# [What to produce]
Report each line of the listing below that holds "agent".
+++ Data to examine
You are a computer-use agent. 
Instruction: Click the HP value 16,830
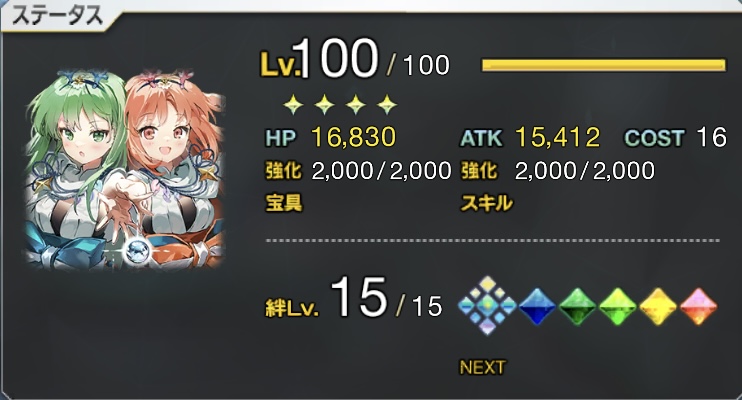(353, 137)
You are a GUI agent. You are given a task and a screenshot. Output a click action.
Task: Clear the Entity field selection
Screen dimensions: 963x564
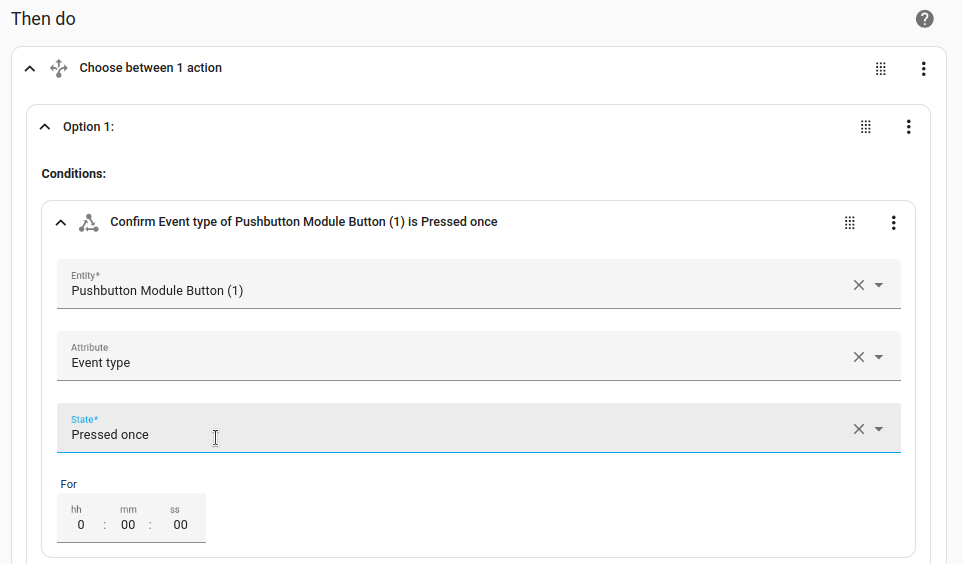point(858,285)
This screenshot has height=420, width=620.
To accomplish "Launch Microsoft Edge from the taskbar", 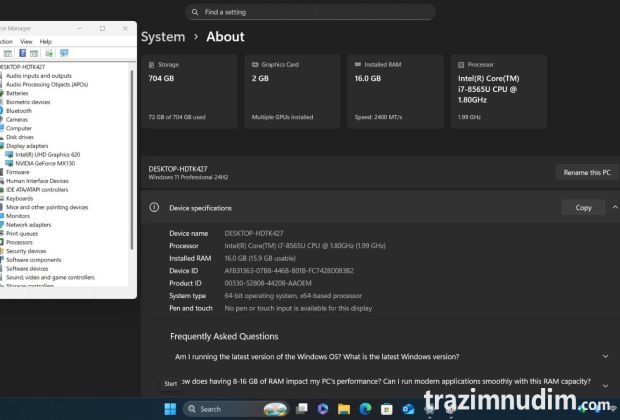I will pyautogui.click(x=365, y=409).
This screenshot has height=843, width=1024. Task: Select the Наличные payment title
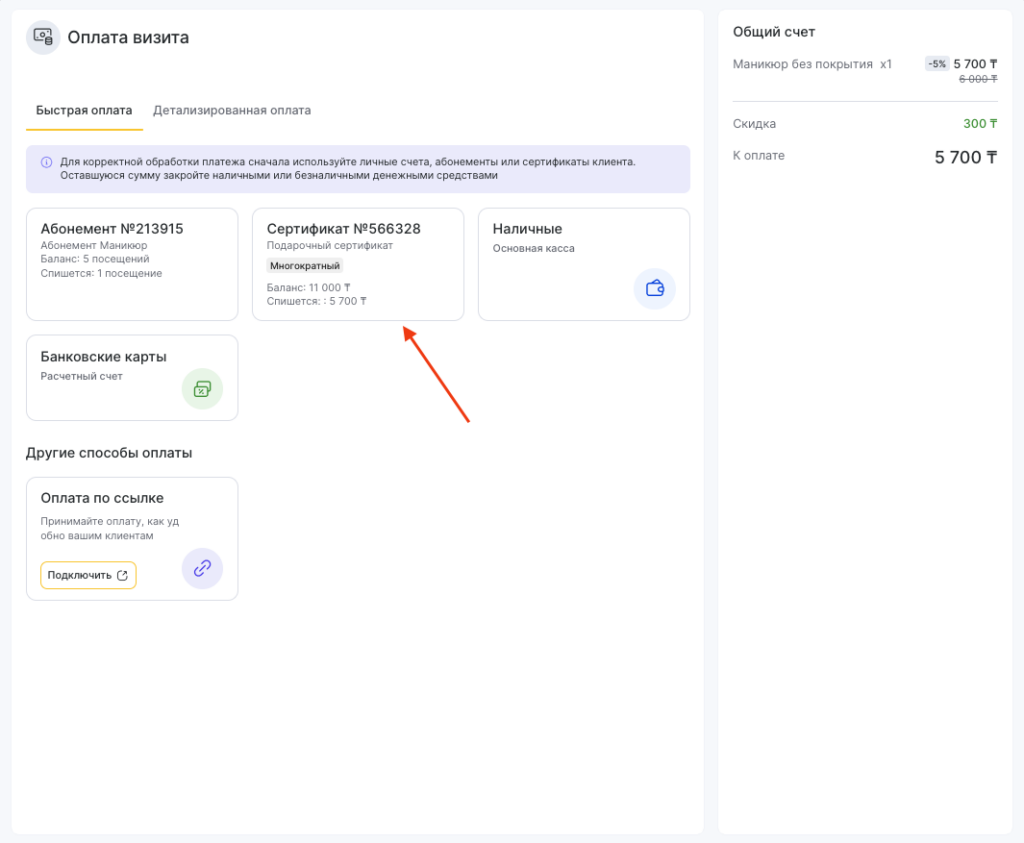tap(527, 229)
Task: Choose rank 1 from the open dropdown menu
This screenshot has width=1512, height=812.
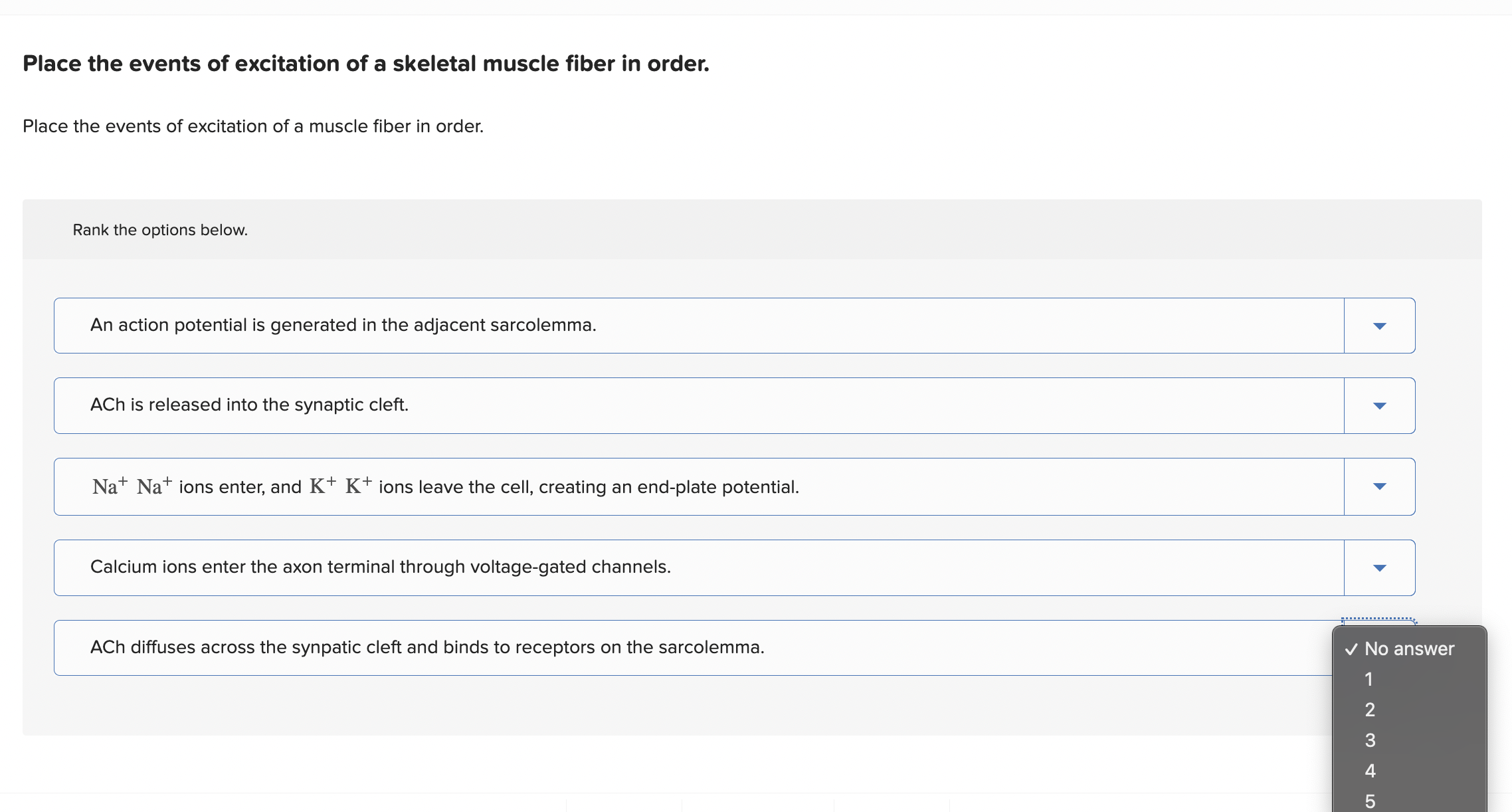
++++++
# [Task output]
You are a computer-use agent. 
You are a GUI agent. You are given a task and a screenshot. Output a click action.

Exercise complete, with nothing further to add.